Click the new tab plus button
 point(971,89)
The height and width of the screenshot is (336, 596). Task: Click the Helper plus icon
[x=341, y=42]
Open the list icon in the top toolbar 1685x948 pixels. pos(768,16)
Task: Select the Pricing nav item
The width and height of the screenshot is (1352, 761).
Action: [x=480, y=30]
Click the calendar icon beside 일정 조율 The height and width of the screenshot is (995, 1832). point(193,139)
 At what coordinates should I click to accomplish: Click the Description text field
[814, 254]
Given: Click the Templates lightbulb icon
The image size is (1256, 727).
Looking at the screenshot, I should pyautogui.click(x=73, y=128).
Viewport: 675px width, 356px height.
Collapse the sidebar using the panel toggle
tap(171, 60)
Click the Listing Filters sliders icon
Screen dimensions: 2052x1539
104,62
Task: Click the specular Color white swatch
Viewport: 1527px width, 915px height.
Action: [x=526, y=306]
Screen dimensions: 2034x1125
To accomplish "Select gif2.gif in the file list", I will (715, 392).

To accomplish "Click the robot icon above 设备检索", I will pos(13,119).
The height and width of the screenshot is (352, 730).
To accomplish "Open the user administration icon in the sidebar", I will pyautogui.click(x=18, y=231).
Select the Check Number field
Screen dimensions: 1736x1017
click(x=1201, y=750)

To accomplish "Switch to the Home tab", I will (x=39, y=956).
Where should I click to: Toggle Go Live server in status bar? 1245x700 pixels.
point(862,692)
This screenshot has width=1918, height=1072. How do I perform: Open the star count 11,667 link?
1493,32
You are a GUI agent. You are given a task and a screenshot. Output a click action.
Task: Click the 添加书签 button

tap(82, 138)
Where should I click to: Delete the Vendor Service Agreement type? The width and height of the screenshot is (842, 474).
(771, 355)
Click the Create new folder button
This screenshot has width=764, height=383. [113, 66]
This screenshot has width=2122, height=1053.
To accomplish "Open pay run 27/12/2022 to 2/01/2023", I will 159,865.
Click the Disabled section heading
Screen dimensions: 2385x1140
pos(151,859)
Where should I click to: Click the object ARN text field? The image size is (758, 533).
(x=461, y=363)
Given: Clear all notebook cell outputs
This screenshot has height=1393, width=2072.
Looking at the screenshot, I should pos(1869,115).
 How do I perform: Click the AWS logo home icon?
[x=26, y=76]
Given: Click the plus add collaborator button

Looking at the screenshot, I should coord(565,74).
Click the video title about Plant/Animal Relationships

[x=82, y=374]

• [Problem]:
All that is needed is the material, repeated exactly.

• [Exercise result]:
Click the new tab plus button
 point(971,89)
The height and width of the screenshot is (336, 596). Task: Click the Helper plus icon
[x=341, y=42]
Open the list icon in the top toolbar 1685x948 pixels. pos(768,16)
Task: Select the Pricing nav item
The width and height of the screenshot is (1352, 761).
Action: [x=480, y=30]
Click the calendar icon beside 일정 조율 The height and width of the screenshot is (995, 1832). point(193,139)
 At what coordinates should I click to accomplish: Click the Description text field
[814, 254]
Given: Click the Templates lightbulb icon
The image size is (1256, 727).
Looking at the screenshot, I should pyautogui.click(x=73, y=128).
Viewport: 675px width, 356px height.
Collapse the sidebar using the panel toggle
tap(171, 60)
Click the Listing Filters sliders icon
Screen dimensions: 2052x1539
104,62
Task: Click the specular Color white swatch
Viewport: 1527px width, 915px height.
Action: [x=526, y=306]
Screen dimensions: 2034x1125
To accomplish "Select gif2.gif in the file list", I will (715, 392).

To accomplish "Click the robot icon above 设备检索", I will pos(13,119).
The height and width of the screenshot is (352, 730).
To accomplish "Open the user administration icon in the sidebar", I will pyautogui.click(x=18, y=231).
Select the Check Number field
Screen dimensions: 1736x1017
click(x=1201, y=750)

To accomplish "Switch to the Home tab", I will (x=39, y=956).
Where should I click to: Toggle Go Live server in status bar? 1245x700 pixels.
point(862,692)
This screenshot has width=1918, height=1072. How do I perform: Open the star count 11,667 link?
1493,32
You are a GUI agent. You are given a task and a screenshot. Output a click action.
Task: Click the 添加书签 button

tap(82, 138)
Where should I click to: Delete the Vendor Service Agreement type? The width and height of the screenshot is (842, 474).
(771, 355)
Click the Create new folder button
This screenshot has width=764, height=383. [113, 66]
This screenshot has width=2122, height=1053.
To accomplish "Open pay run 27/12/2022 to 2/01/2023", I will 159,865.
Click the Disabled section heading
Screen dimensions: 2385x1140
pos(151,859)
Where should I click to: Click the object ARN text field? The image size is (758, 533).
(x=461, y=363)
Given: Clear all notebook cell outputs
This screenshot has height=1393, width=2072.
Looking at the screenshot, I should pos(1869,115).
 How do I perform: Click the AWS logo home icon?
[x=26, y=76]
Given: Click the plus add collaborator button

Looking at the screenshot, I should coord(565,74).
Click the video title about Plant/Animal Relationships

[x=82, y=374]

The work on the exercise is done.